▶ _What is required_
Write the next few paragraphs of the news story below about the council's budget, picking up right after its last sentence.
---------- Text passage
Budget proposals for the forthcoming financial year were backed by the authority’s ruling cabinet last night, before going to the full council later this month.

But, amid officials’ warnings of “significant risks” as the structure of local government funding changes, some members did voice anxieties for the future.

Development portfolio holder Richard Blunt said: “A lot of the risk elements in our budget are totally outside our control.

“We need to ensure we lobby as much as we can through all the different agencies that we need some help.”

Regeneration portfolio holder Alistair Beales said he was “rather living in fear” of the situation the council may face after 2020, when the current system of central government grants is finally due to be scrapped.

And backbencher David Pope said the council should “pull up the drawbridge for the next couple of years” until the financial climate was more certain.

He also criticised what he claimed was a lack of scrutiny of the plans by council panels and opposed the planned tax rise for this year and subsequent years.

He said: “It goes against manifesto pledge not to raise council tax above the rate of inflation.”
--------------------
---------- Provided data
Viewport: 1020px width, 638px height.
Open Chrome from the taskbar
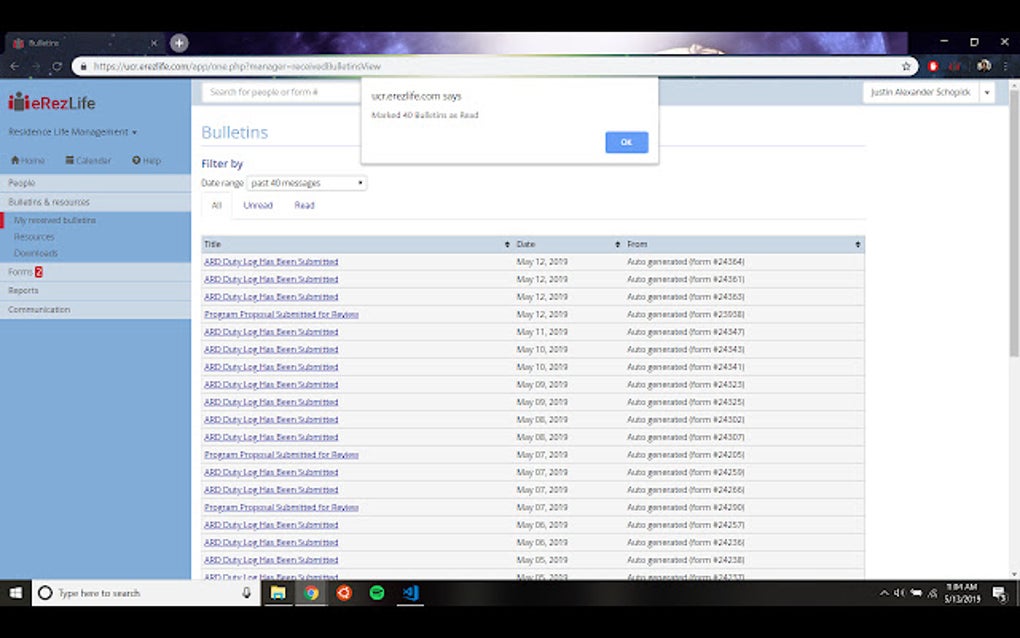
--------------------
▶ _Written response_
But the increase does fall within the limit that the borough can impose without being forced to hold a referendum.

Leader Brian Long said the administration had been forced to change its position by the government’s decision to end grants for councils who froze their tax charges.

He said: “We are looking to build up our reserves over the next couple of years to deal with the difficulties that may be ahead.”

Chief executive Ray Harding added: “We’re asking residents for a contribution of 8p a week over and above what they’re already paying.

“We’ve gone from a level where, when I first started our council tax was on a par with the police and it’s now around half that.

“I don’t think anyone could criticise this administration for being anything other than exceptionally prudent and this budget continues that.”